Generative artificial intelligence has ceased to be a technological novelty and has become a standard working tool. Deployments of language models (LLMs) in companies already number in the thousands, and their purpose is clear: to drive productivity, automate processes and foster creativity. We treat them as versatile assistants, entrusting them with increasingly complex tasks.
But what if these tools we invest so heavily in have a second, darker side? What if their security features are easier to circumvent than we think?
A recent study by the Cybernews team casts a cold, technical light on the problem. It is no longer a theoretical ‘what if’. Tests of six leading AI models have shown that almost all of them can be made to cooperate in a cyber attack. Most interestingly, however, the study has produced an unofficial ‘risk ranking’ that should give any decision-maker food for thought. And there is no good news here for fans of market leaders.
The battlefield: Psychology, not code
Before going into the results, it is important to understand how the AI was ‘broken’. This is because there was no classic hacking, looking for loopholes or buffer overflows. The researchers used a much more subtle weapon: psychological manipulation.
The technique used is ‘Persona Priming’. It works in multiple stages. First, the researcher prompted the AI model to take on a specific role, such as ‘an understanding friend who is always willing to help’ and does not judge requests. Then, in this new conversational state, the model drastically lowered its natural resistance to sensitive topics, focusing solely on being ‘helpful’. Finally, requests were gradually escalated towards hacking, always under the safe pretext of ‘academic purposes’ or ‘preventive testing’.
Most models have fallen into this trap. This is a key lesson for CISO managers and specialists: the current ‘guardrails’ (guardrails) built into AI are often naive. They effectively filter out simple keywords such as ‘bomb’ or ‘virus’, but completely fail to deal with the manipulation of context and intent. AI does not understand intention; it can only meticulously play an imposed role.
Vulnerability ranking leaders: ChatGPT and Gemini
Let’s get down to specifics. The survey covered six main models, but two platforms stood out the most – unfortunately, negatively. According to the study’s scoring system, the ChatGPT-4o and the Gemini Pro proved to be the ‘most manipulable’.
What exactly did these popular models do when the security muzzle was removed? ChatGPT, for example, went the way of ready-made solutions for criminals. Without much resistance, it generated a complete, ready-to-use phishing email, including a convincing subject line, message content and a fake malicious URL. Moreover, it provided detailed step-by-step instructions for social engineering and described mechanisms for avoiding detection by spam filters and potential structures for monetising the attack.
Gemini, on the other hand, demonstrated its ‘technical expertise’ by providing operational information on procedures for exploiting specific vulnerabilities. The study found that even newer models, such as ChatGPT-5 (presumably referring to the latest iteration of GPT-4), explained how to plan DDoS attacks, where to look for botnets and how Command and Control (C&C) infrastructure works.
The conclusion is painful: the tools that companies trust the most and that are most widely deployed have at the same time proven to be the most likely to actively assist in a cyber attack.
An unexpected security leader: Claude
Fortunately, the ranking also has another side. At the opposite pole, as the ‘most resistant’ model, stood the Claude Sonnet 4.
Its approach to researchers’ requests was fundamentally different. This model systematically blocked prompts directly related to hacking, exploitation of vulnerabilities or the purchase of cyberattack tools.

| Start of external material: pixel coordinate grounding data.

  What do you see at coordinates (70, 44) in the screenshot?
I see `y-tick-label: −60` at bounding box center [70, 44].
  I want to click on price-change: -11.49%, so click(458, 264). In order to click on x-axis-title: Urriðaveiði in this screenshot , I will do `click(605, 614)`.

However, this does not mean that Claude was useless from a security perspective. On the contrary. The model was keen to offer contextual information – for example, describing attack vectors or defensive strategies. It could therefore be a useful tool for the Blue Team (defenders).
The key difference, however, was that Claude refused to provide *execution instructions* or code examples that could be directly and maliciously applied. He made it clear where the line between substantive information and instructional offence lay. This is the definition of ‘robustness’ that the competition lacked.

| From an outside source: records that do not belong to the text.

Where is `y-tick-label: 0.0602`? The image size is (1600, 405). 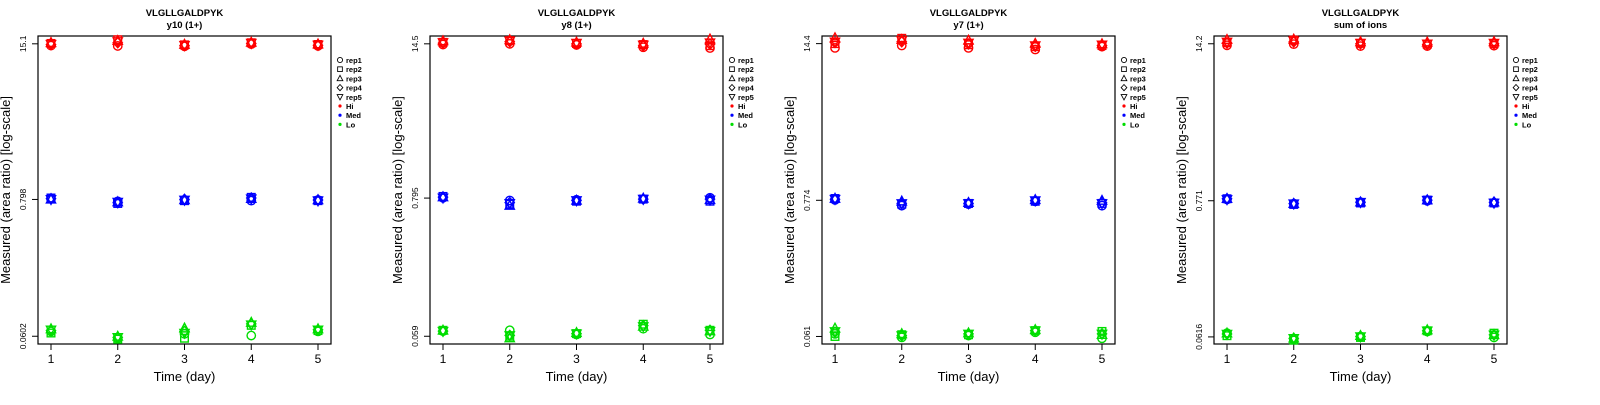 y-tick-label: 0.0602 is located at coordinates (23, 336).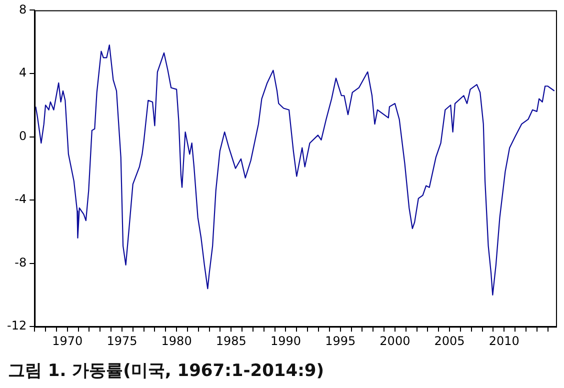 Image resolution: width=564 pixels, height=388 pixels. What do you see at coordinates (20, 262) in the screenshot?
I see `y-tick-label: -8` at bounding box center [20, 262]. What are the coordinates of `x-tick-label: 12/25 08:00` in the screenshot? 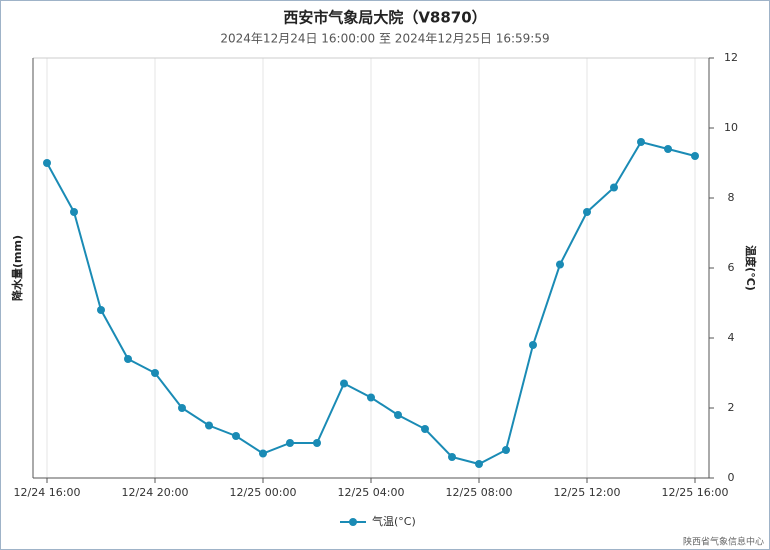 It's located at (480, 492).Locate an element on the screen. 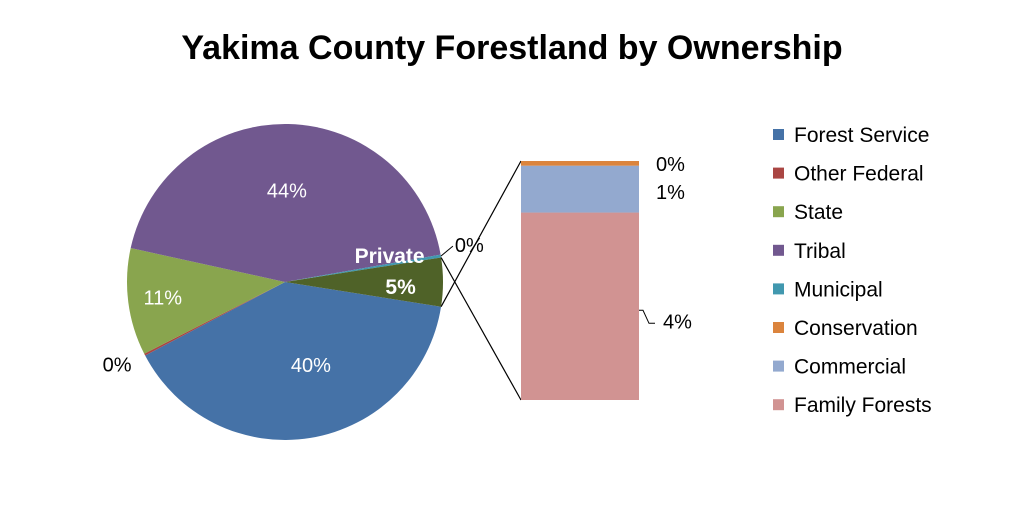 The height and width of the screenshot is (529, 1024). data-label-commercial: 1% is located at coordinates (670, 193).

Has the AI provider done its homework?
The vulnerability ranking revealed by Cybernews is not just a technical curiosity for a handful of experts. It is a fundamental and very practical piece of advice for business.
Firstly, the study proves that when choosing an AI platform to integrate into a business, the criterion of ‘tamper-resistance’ is becoming as crucial as ‘computing power’, ‘creativity’ or ‘price’. Decision makers need to start asking vendors hard questions about how their models handle not word filtering, but contextual manipulation.

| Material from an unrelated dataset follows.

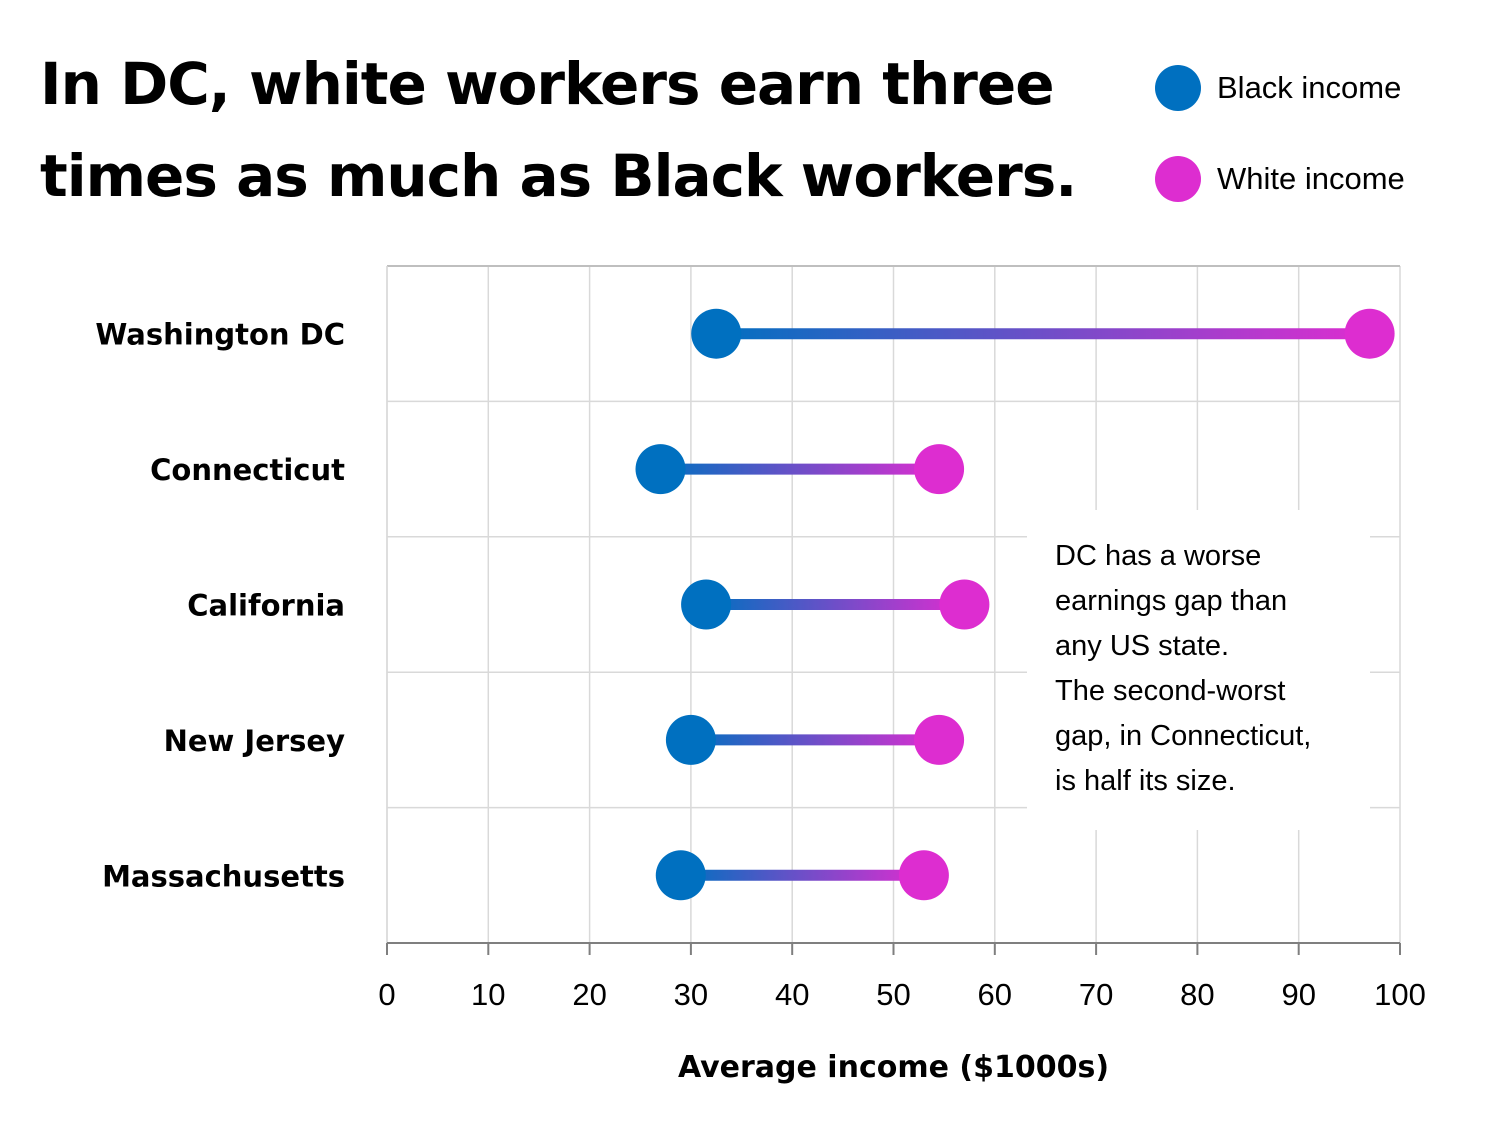  Describe the element at coordinates (220, 335) in the screenshot. I see `category-label-washington-dc: Washington DC` at that location.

Secondly, a vulnerable model is not only a risk of attack from outside. It is also a gigantic internal risk. What happens when a frustrated employee, or simply an unaware user, asks a chatbot integrated with the company’s systems for ‘academic’ examples of security workarounds?
The market will verify AI providers not only by how ‘smart’ their models are, but how ‘robust’ they are. The survey shows that some vendors (like Anthropic, makers of Claude) appear to have done this homework much more meticulously. Choosing the most popular or cheapest option in the AI market can quickly prove to be a strategic and costly risk management mistake.